**YOUR OBJECTIVE:** Without omitting anything, copy the data exactly.

*** Opening DATA TO EXAMINE ***

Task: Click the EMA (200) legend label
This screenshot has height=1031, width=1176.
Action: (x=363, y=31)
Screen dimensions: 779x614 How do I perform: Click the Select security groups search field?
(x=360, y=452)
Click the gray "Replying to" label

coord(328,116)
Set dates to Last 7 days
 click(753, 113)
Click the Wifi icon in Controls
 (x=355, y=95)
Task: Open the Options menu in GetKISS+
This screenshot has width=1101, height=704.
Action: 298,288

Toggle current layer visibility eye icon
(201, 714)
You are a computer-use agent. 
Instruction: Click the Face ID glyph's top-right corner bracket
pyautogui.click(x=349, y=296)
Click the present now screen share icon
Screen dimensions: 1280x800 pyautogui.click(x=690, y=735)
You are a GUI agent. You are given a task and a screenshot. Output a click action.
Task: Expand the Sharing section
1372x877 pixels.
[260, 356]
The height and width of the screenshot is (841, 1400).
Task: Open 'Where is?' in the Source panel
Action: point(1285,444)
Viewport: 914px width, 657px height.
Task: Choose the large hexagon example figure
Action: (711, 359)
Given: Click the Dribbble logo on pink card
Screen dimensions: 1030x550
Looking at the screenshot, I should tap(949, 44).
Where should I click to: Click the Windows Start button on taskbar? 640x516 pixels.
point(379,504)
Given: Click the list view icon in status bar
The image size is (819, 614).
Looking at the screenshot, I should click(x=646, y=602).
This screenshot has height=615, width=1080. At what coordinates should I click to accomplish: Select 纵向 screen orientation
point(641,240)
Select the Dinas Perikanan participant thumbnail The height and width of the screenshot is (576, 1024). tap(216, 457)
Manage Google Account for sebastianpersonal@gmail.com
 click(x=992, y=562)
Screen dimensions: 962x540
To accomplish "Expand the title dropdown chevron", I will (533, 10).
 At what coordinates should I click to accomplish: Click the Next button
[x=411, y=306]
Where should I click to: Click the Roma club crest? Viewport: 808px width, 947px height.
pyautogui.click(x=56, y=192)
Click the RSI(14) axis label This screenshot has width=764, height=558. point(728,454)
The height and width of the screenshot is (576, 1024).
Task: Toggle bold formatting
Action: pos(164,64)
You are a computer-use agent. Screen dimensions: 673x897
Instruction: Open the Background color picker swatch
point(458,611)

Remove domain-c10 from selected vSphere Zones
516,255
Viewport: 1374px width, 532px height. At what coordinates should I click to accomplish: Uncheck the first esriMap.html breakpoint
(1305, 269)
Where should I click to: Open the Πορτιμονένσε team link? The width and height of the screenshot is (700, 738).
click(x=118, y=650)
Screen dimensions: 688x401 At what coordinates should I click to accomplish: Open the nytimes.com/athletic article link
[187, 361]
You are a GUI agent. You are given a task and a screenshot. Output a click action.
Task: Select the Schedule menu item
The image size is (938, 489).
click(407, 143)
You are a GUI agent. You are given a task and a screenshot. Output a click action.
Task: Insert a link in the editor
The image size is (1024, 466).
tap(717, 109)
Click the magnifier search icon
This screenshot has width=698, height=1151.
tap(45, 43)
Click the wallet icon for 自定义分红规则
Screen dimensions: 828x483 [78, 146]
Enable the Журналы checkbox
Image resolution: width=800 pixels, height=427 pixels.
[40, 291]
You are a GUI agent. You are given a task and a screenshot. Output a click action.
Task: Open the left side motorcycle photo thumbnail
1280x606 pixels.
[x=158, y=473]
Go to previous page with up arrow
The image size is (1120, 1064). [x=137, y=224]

*** Closing DATA TO EXAMINE ***

**OUTPUT BELOW:**
Task: Click the EMA (200) legend label
This screenshot has height=1031, width=1176.
Action: (x=363, y=31)
Screen dimensions: 779x614 How do I perform: Click the Select security groups search field?
(x=360, y=452)
Click the gray "Replying to" label

coord(328,116)
Set dates to Last 7 days
 click(753, 113)
Click the Wifi icon in Controls
 (x=355, y=95)
Task: Open the Options menu in GetKISS+
This screenshot has width=1101, height=704.
Action: 298,288

Toggle current layer visibility eye icon
(201, 714)
You are a computer-use agent. 
Instruction: Click the Face ID glyph's top-right corner bracket
pyautogui.click(x=349, y=296)
Click the present now screen share icon
Screen dimensions: 1280x800 pyautogui.click(x=690, y=735)
You are a GUI agent. You are given a task and a screenshot. Output a click action.
Task: Expand the Sharing section
1372x877 pixels.
[260, 356]
The height and width of the screenshot is (841, 1400).
Task: Open 'Where is?' in the Source panel
Action: point(1285,444)
Viewport: 914px width, 657px height.
Task: Choose the large hexagon example figure
Action: (711, 359)
Given: Click the Dribbble logo on pink card
Screen dimensions: 1030x550
Looking at the screenshot, I should tap(949, 44).
Where should I click to: Click the Windows Start button on taskbar? 640x516 pixels.
point(379,504)
Given: Click the list view icon in status bar
The image size is (819, 614).
Looking at the screenshot, I should click(x=646, y=602).
This screenshot has height=615, width=1080. At what coordinates should I click to accomplish: Select 纵向 screen orientation
point(641,240)
Select the Dinas Perikanan participant thumbnail The height and width of the screenshot is (576, 1024). tap(216, 457)
Manage Google Account for sebastianpersonal@gmail.com
 click(x=992, y=562)
Screen dimensions: 962x540
To accomplish "Expand the title dropdown chevron", I will (533, 10).
 At what coordinates should I click to accomplish: Click the Next button
[x=411, y=306]
Where should I click to: Click the Roma club crest? Viewport: 808px width, 947px height.
pyautogui.click(x=56, y=192)
Click the RSI(14) axis label This screenshot has width=764, height=558. point(728,454)
The height and width of the screenshot is (576, 1024).
Task: Toggle bold formatting
Action: pos(164,64)
You are a computer-use agent. Screen dimensions: 673x897
Instruction: Open the Background color picker swatch
point(458,611)

Remove domain-c10 from selected vSphere Zones
516,255
Viewport: 1374px width, 532px height. At what coordinates should I click to accomplish: Uncheck the first esriMap.html breakpoint
(1305, 269)
Where should I click to: Open the Πορτιμονένσε team link? The width and height of the screenshot is (700, 738).
click(x=118, y=650)
Screen dimensions: 688x401 At what coordinates should I click to accomplish: Open the nytimes.com/athletic article link
[187, 361]
You are a GUI agent. You are given a task and a screenshot. Output a click action.
Task: Select the Schedule menu item
The image size is (938, 489).
click(407, 143)
You are a GUI agent. You are given a task and a screenshot. Output a click action.
Task: Insert a link in the editor
The image size is (1024, 466).
tap(717, 109)
Click the magnifier search icon
This screenshot has width=698, height=1151.
tap(45, 43)
Click the wallet icon for 自定义分红规则
Screen dimensions: 828x483 [78, 146]
Enable the Журналы checkbox
Image resolution: width=800 pixels, height=427 pixels.
[40, 291]
You are a GUI agent. You are given a task and a screenshot. Output a click action.
Task: Open the left side motorcycle photo thumbnail
1280x606 pixels.
[x=158, y=473]
Go to previous page with up arrow
The image size is (1120, 1064). [x=137, y=224]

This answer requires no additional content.